Retype every record exactly. Skip the images.
___
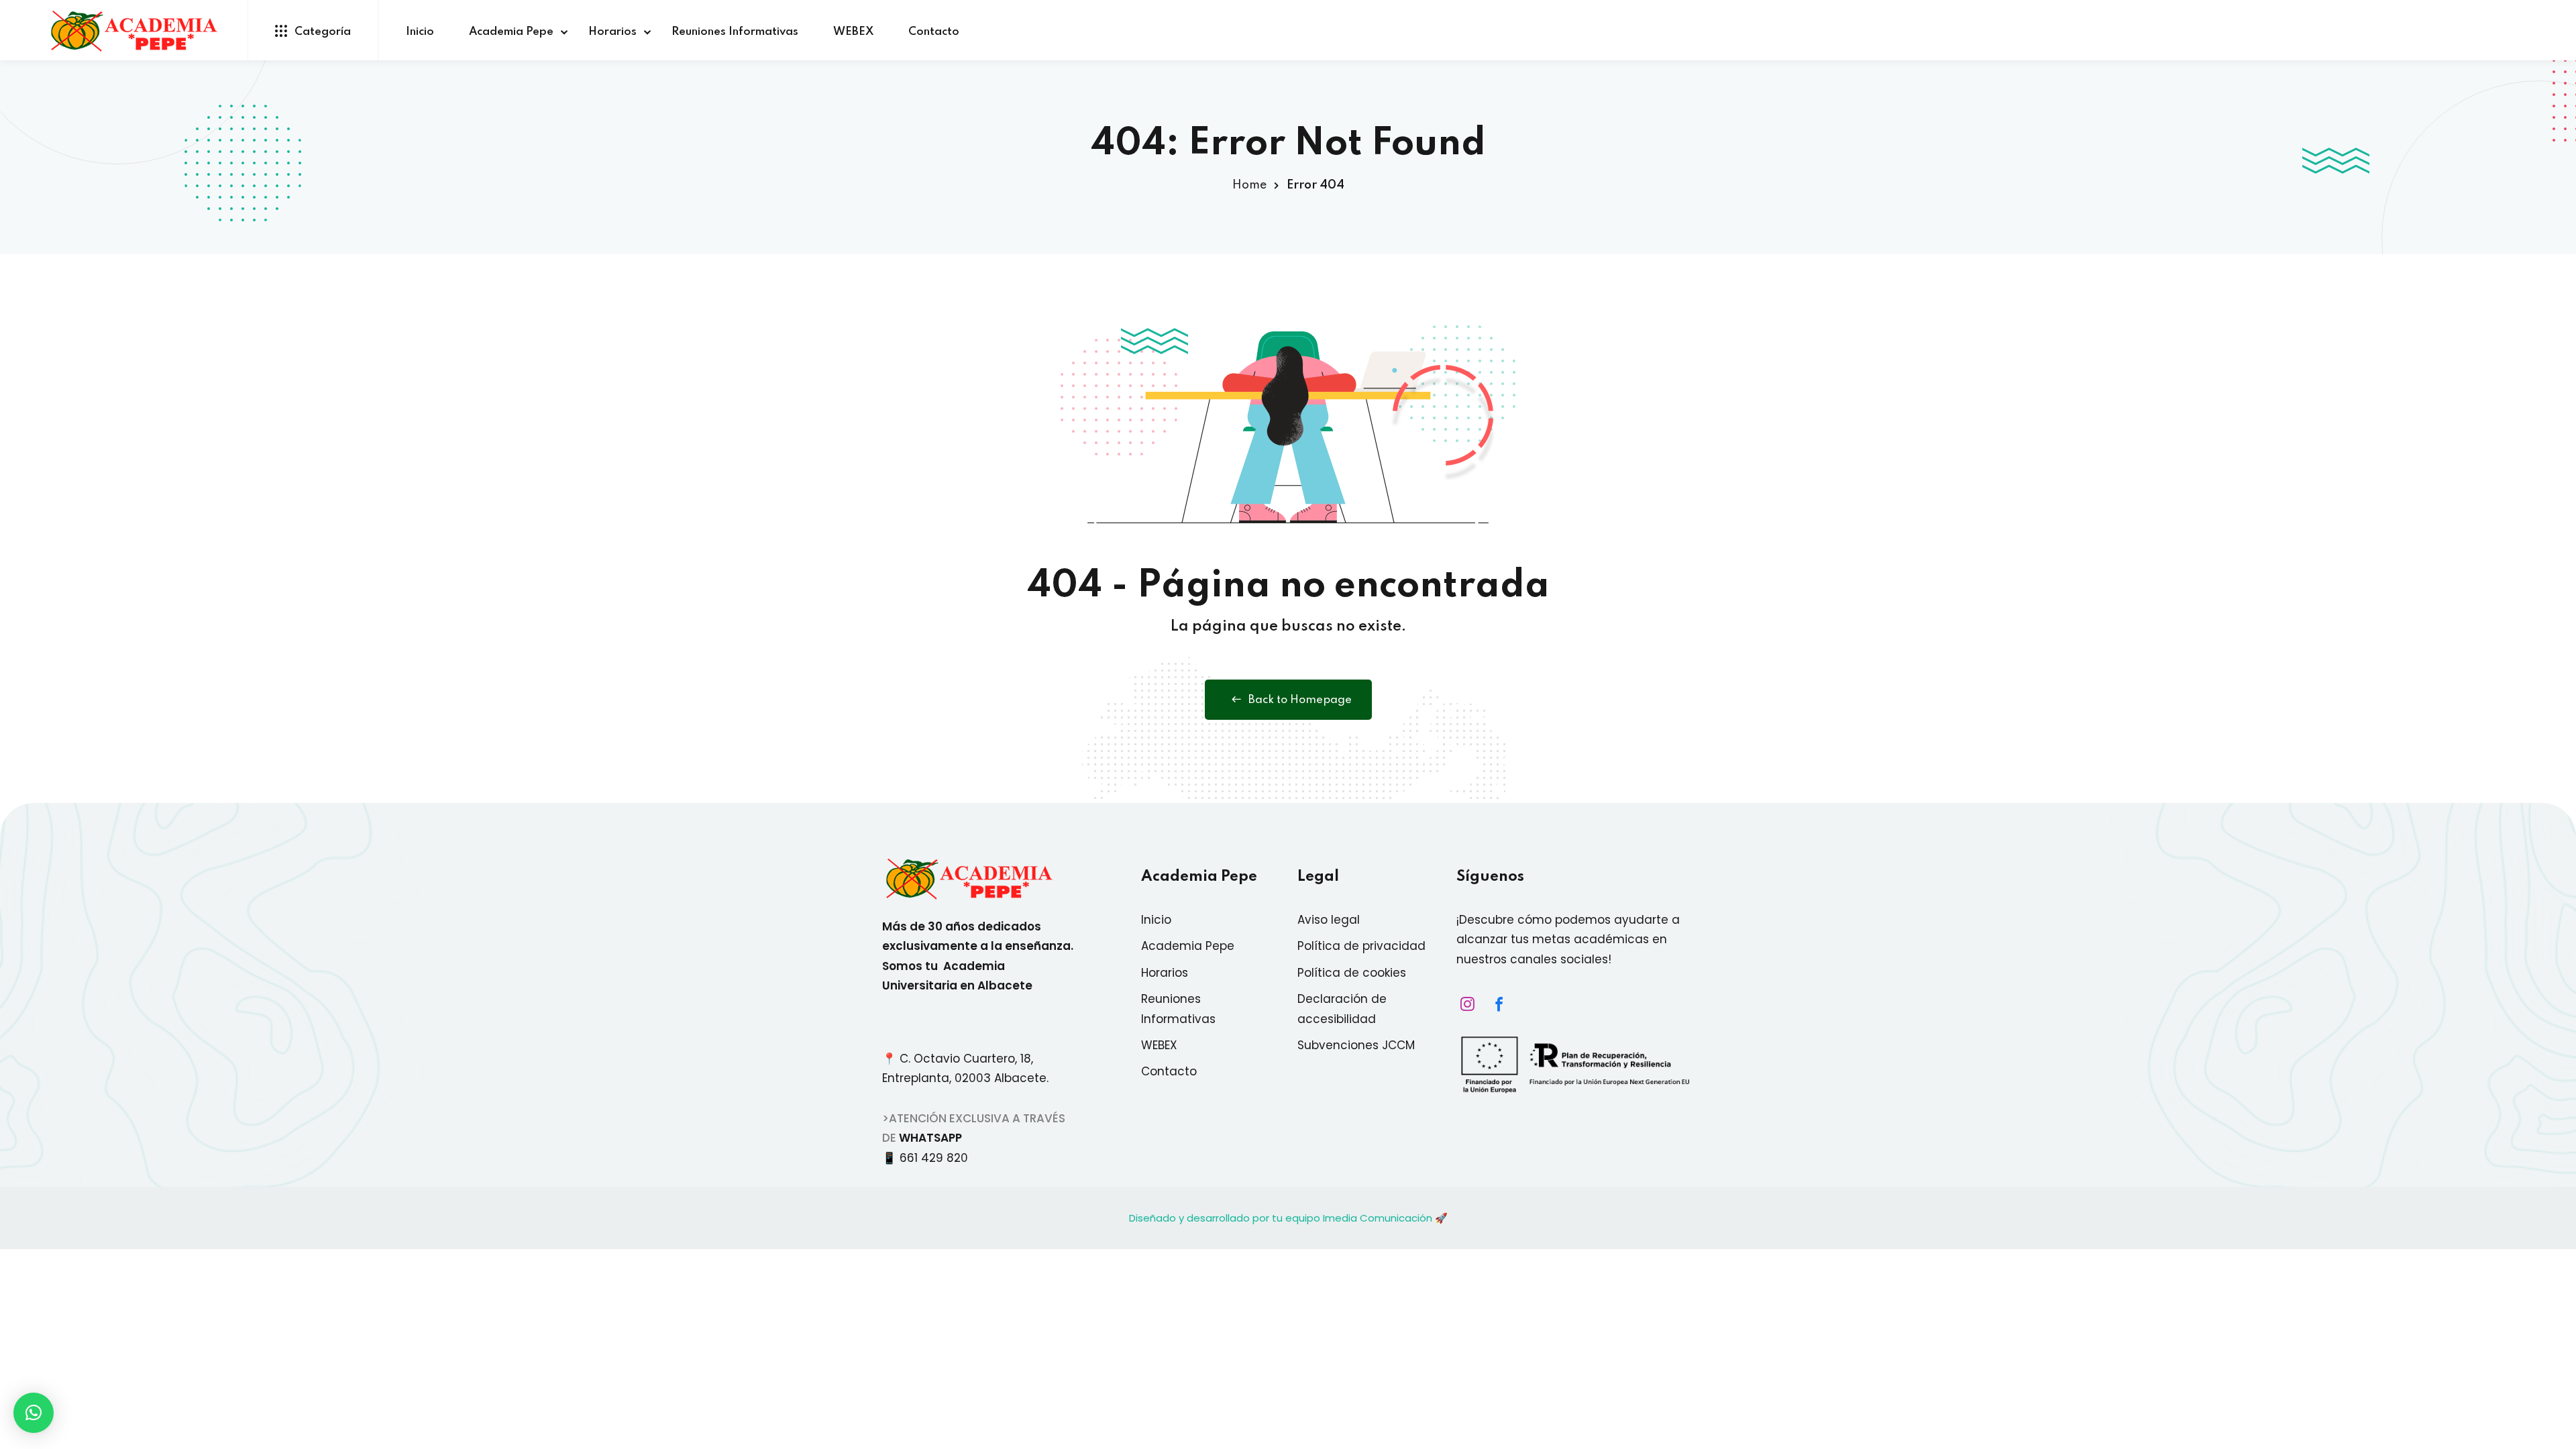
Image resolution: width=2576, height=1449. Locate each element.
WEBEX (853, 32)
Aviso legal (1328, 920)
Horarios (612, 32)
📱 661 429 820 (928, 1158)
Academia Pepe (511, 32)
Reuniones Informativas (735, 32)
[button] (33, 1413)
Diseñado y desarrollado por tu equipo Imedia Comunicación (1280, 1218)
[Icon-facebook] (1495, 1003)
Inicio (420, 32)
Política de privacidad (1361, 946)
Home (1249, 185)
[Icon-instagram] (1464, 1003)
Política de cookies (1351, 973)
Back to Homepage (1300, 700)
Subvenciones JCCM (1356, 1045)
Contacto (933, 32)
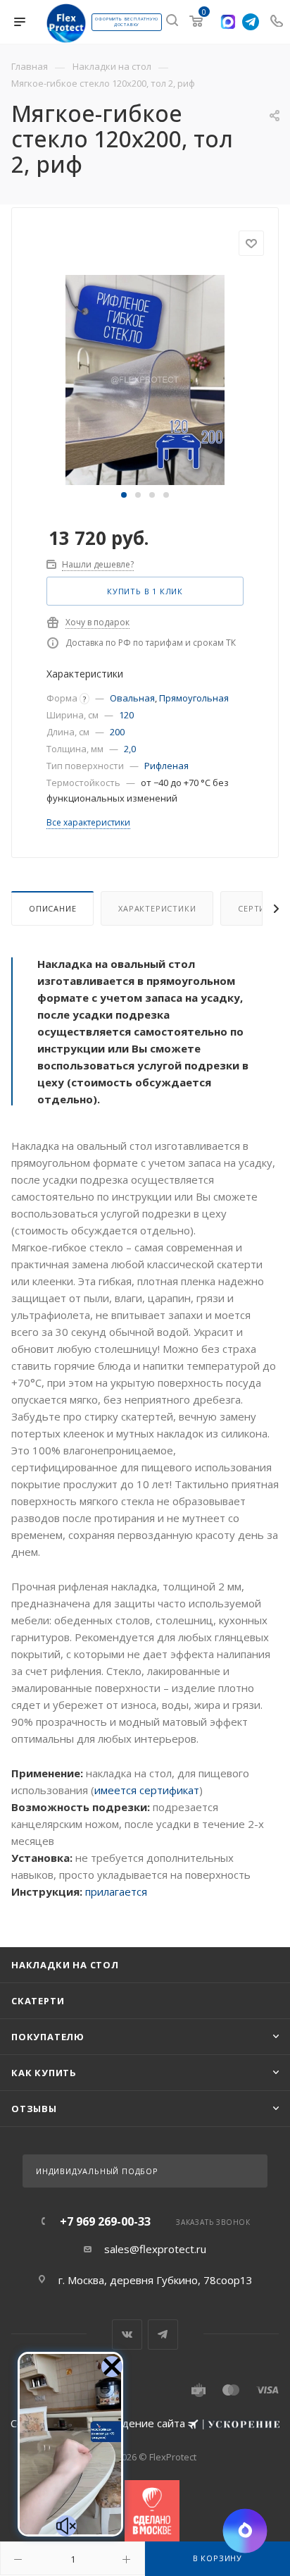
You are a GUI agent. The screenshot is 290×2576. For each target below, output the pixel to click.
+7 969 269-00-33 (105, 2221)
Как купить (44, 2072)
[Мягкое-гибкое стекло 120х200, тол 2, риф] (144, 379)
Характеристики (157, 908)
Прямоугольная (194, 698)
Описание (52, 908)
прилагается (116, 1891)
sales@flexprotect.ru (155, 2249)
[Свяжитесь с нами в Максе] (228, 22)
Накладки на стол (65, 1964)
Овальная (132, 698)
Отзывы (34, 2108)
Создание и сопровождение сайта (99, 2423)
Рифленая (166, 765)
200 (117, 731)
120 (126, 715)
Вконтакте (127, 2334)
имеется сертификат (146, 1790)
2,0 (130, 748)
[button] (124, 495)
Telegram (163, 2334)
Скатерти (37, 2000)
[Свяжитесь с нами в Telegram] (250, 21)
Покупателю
___
Written answer:
Image resolution: width=2576, height=1449. Locate each element.
WEBEX (853, 32)
Aviso legal (1328, 920)
Horarios (612, 32)
📱 661 429 820 (928, 1158)
Academia Pepe (511, 32)
Reuniones Informativas (735, 32)
[button] (33, 1413)
Diseñado y desarrollado por tu equipo Imedia Comunicación (1280, 1218)
[Icon-facebook] (1495, 1003)
Inicio (420, 32)
Política de privacidad (1361, 946)
Home (1249, 185)
[Icon-instagram] (1464, 1003)
Política de cookies (1351, 973)
Back to Homepage (1300, 700)
Subvenciones JCCM (1356, 1045)
Contacto (933, 32)
You are a GUI agent. The screenshot is 290×2576. For each target below, output the pixel to click.
+7 969 269-00-33 (105, 2221)
Как купить (44, 2072)
[Мягкое-гибкое стекло 120х200, тол 2, риф] (144, 379)
Характеристики (157, 908)
Прямоугольная (194, 698)
Описание (52, 908)
прилагается (116, 1891)
sales@flexprotect.ru (155, 2249)
[Свяжитесь с нами в Максе] (228, 22)
Накладки на стол (65, 1964)
Овальная (132, 698)
Отзывы (34, 2108)
Создание и сопровождение сайта (99, 2423)
Рифленая (166, 765)
200 (117, 731)
120 (126, 715)
Вконтакте (127, 2334)
имеется сертификат (146, 1790)
2,0 (130, 748)
[button] (124, 495)
Telegram (163, 2334)
Скатерти (37, 2000)
[Свяжитесь с нами в Telegram] (250, 21)
Покупателю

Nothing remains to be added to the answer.